Work to complete
Where in the records does the word "computer" occur? Copy each line in which it does.
:: Entries provided
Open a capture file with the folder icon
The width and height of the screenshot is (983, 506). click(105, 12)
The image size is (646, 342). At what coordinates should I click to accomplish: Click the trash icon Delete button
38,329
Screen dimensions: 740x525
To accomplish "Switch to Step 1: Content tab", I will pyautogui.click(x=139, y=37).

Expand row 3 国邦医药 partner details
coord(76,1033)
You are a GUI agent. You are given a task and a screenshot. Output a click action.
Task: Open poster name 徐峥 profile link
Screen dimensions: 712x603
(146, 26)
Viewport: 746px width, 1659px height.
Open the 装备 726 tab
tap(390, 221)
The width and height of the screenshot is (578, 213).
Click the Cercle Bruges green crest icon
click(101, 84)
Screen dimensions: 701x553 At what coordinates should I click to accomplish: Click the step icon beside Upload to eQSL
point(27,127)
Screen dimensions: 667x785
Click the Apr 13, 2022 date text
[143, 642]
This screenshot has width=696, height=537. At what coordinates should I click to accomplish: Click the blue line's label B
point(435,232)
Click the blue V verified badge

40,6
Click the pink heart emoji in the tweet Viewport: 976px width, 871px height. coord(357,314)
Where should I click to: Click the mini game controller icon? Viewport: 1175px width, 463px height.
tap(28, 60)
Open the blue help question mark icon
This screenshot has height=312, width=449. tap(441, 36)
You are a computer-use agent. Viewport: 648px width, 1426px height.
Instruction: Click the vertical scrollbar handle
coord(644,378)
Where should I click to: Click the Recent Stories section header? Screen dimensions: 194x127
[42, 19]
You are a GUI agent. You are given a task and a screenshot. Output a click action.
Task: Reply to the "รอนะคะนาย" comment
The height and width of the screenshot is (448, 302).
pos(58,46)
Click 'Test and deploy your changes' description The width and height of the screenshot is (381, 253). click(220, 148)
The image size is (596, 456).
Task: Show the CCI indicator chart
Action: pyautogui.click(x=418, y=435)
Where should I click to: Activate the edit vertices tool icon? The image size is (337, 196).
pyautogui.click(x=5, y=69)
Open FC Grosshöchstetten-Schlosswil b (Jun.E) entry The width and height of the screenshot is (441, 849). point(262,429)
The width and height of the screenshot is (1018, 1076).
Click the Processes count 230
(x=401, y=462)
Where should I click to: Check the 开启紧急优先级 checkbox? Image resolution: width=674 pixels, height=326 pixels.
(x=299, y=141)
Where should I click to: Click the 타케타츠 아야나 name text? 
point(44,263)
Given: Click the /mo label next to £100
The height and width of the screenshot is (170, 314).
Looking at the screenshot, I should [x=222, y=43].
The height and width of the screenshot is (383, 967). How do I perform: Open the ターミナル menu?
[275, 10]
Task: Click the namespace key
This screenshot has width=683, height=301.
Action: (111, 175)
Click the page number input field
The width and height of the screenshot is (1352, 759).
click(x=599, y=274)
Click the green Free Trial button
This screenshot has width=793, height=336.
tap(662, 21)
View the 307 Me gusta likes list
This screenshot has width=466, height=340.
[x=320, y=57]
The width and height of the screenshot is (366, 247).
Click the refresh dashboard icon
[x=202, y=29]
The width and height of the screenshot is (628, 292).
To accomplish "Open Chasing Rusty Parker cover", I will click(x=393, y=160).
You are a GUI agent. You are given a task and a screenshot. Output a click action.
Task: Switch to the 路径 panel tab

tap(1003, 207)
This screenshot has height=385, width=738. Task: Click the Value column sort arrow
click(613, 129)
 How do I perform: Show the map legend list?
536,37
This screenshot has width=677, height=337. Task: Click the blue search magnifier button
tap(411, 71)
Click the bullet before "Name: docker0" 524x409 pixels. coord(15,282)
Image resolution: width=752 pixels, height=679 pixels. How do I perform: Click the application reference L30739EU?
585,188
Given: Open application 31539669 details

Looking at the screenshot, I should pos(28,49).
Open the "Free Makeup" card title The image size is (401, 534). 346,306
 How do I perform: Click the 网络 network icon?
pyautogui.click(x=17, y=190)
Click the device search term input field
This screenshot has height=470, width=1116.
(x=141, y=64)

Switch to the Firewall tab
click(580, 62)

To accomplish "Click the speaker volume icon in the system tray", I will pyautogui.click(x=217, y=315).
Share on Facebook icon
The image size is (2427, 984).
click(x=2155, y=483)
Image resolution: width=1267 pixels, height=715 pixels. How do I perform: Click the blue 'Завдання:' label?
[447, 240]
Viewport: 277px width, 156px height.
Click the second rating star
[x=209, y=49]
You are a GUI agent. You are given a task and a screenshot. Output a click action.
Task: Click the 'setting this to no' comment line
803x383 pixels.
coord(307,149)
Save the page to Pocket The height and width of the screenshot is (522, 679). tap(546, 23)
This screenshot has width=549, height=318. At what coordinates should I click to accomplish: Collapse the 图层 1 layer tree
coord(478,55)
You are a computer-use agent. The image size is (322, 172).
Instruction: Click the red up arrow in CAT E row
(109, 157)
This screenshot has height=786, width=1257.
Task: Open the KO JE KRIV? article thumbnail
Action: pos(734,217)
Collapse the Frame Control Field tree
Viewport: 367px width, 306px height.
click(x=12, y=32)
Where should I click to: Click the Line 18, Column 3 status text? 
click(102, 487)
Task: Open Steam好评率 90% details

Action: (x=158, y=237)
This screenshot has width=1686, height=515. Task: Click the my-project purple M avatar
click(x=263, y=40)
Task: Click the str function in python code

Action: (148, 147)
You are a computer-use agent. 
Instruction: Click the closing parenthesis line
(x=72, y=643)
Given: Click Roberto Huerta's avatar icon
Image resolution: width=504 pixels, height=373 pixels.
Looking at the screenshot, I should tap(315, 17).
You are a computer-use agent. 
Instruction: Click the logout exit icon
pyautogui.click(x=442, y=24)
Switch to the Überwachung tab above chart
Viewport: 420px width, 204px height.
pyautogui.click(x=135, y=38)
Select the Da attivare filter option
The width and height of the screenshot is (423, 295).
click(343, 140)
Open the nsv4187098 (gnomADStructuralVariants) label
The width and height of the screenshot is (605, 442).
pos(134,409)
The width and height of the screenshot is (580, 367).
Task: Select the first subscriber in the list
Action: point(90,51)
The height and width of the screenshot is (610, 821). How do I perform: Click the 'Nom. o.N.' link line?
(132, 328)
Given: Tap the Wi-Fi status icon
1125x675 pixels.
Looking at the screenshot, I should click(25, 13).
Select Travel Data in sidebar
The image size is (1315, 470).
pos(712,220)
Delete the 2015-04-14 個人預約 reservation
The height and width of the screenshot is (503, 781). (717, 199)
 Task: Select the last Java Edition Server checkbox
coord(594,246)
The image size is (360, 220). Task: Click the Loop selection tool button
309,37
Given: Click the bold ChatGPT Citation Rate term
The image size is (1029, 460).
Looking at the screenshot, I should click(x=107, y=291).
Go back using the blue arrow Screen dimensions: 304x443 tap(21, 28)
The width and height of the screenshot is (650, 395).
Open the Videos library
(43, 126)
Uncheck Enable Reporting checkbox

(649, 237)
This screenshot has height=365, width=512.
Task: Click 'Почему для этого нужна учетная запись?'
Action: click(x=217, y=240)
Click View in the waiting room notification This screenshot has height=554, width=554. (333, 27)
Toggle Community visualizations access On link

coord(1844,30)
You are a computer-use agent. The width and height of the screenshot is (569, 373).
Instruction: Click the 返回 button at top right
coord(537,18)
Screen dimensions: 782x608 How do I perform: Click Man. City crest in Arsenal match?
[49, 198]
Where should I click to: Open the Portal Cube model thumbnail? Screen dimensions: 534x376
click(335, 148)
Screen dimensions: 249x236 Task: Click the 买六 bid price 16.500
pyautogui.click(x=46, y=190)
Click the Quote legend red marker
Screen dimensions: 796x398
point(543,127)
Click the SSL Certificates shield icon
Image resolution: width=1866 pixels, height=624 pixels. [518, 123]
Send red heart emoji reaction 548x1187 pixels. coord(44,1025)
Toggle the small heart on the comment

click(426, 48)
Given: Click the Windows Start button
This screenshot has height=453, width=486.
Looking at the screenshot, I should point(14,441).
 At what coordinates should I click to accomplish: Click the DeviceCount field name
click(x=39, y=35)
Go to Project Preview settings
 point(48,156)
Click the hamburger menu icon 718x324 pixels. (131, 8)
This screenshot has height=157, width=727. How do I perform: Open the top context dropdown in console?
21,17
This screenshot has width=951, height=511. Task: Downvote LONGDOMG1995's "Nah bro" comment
::::
Answer for the task
You are a computer-use agent. Viewport: 648px width, 1426px height.
You are a computer-use agent. The image size is (322, 172).
You are a computer-use agent. 
You are a computer-use agent. 
You are a computer-use agent. The width and height of the screenshot is (569, 373).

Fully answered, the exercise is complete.